HOE QUEER IS BDSM?
Margot Weiss, Techniques of Pleasure. BDSM and the Circuits of Sexuality, Durham & London, Duke University Press, 2011, 315 pp., $24.95, ISBN: 0822-35159-5
Techniques of Pleasure: BDSM and the Circuits of Sexuality is volgens auteur Margot Weiss een etnografie van de Bay Area BDSM scene, maar dat is het helaas niet. Ze beschrijft geen enkel kinky spel en een orgasme komt in het boek niet voor. Het is eerder een queer theory kritiek op de veronderstelde radicaliteit van de BDSM subcultuur, gebaseerd op Weiss’ observaties en interviews die ze leest door de lens van de Judith Butlers van deze wereld – de postmoderne denkers over sekse en seksualiteit. Helaas is haar kritiek erg eenzijdig en gemakkelijk. Helaas biedt het boek veel te weinig inzicht in de beelden, praktijken en gemeenschappen die ze zegt te verkennen – hoe interessant en belangwekkend die thema’s ook zijn.

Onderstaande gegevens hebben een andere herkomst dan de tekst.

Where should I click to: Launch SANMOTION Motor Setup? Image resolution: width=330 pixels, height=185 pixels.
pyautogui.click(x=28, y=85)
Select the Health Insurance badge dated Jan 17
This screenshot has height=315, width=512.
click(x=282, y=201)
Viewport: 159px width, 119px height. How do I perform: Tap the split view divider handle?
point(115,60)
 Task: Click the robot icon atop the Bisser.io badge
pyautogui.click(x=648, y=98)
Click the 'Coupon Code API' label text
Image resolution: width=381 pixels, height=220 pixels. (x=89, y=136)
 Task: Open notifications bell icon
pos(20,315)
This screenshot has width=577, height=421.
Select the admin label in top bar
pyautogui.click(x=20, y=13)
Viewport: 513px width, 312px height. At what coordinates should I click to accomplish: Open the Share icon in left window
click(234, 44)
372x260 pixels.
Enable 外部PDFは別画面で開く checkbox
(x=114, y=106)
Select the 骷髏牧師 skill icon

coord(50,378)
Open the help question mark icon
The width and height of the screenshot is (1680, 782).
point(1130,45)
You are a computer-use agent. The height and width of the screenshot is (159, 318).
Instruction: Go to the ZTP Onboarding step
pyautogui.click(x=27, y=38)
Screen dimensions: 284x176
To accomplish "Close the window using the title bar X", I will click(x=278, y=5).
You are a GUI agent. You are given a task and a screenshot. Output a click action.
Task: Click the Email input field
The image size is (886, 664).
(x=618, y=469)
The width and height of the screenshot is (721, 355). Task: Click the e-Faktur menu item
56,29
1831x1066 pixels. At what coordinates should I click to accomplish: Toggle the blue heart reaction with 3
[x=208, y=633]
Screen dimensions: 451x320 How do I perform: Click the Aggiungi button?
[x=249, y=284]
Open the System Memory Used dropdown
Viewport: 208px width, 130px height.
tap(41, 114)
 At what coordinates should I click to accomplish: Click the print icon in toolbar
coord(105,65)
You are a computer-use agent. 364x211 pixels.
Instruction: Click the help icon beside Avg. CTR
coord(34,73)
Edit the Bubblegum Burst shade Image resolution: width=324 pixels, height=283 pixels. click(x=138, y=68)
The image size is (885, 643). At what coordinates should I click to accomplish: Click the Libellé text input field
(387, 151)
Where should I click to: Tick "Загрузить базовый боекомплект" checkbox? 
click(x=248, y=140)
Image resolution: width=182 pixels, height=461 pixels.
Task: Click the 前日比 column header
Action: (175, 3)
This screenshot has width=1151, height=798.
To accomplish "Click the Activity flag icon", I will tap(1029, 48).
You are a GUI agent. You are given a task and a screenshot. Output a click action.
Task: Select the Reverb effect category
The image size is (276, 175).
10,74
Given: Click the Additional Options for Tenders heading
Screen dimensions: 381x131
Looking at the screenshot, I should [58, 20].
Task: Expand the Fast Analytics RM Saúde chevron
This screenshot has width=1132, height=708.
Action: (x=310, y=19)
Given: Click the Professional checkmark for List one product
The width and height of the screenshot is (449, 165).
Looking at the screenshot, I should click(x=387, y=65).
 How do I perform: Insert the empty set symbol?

Weiss bezocht veel feesten, clubs, “munches” (soort brunches van BDSMers in de wijk zonder seks en fetisj kleding) en cursussen ter inwijding in kinky seks. Ze was vrijwilliger in organisaties zoals de belangrijkste leerclub van de VS de Society of Janus en bezocht evenementen van de leerpotten Exiles. Ze was actief in de digitale BDSM wereld van de Bay Area en interviewde 61 BDSMers.
De geïnterviewden zijn verdeeld in twee categorieën, “old” en “new guard.” De oude garde omvat de gay leermannen die leefden en speelden in San Francisco’s Folsom Street district voor het AIDS-tijdperk, daar verdreven werden vanwege gentrificatie (een opknapbeurt van de wijk die er veel duurder door werd) en een eigen wereld vormden in deze opgedoekte rafelrand van de kapitalistische maatschappij. De nieuwe garde woont verspreid over de Bay Area, is vaak heteroseksueel en werkt bij internet bedrijven. Het lijkt me dat eerder haar strategie om deelnemers te werven – met weinig kinky homomannen in haar populatie – dan de werkelijkheid haar dit onderscheid van oude en nieuwe garde heeft opgeleverd (een dichotomie die BDSMonderzoeker Gayle Rubin juist afwijst).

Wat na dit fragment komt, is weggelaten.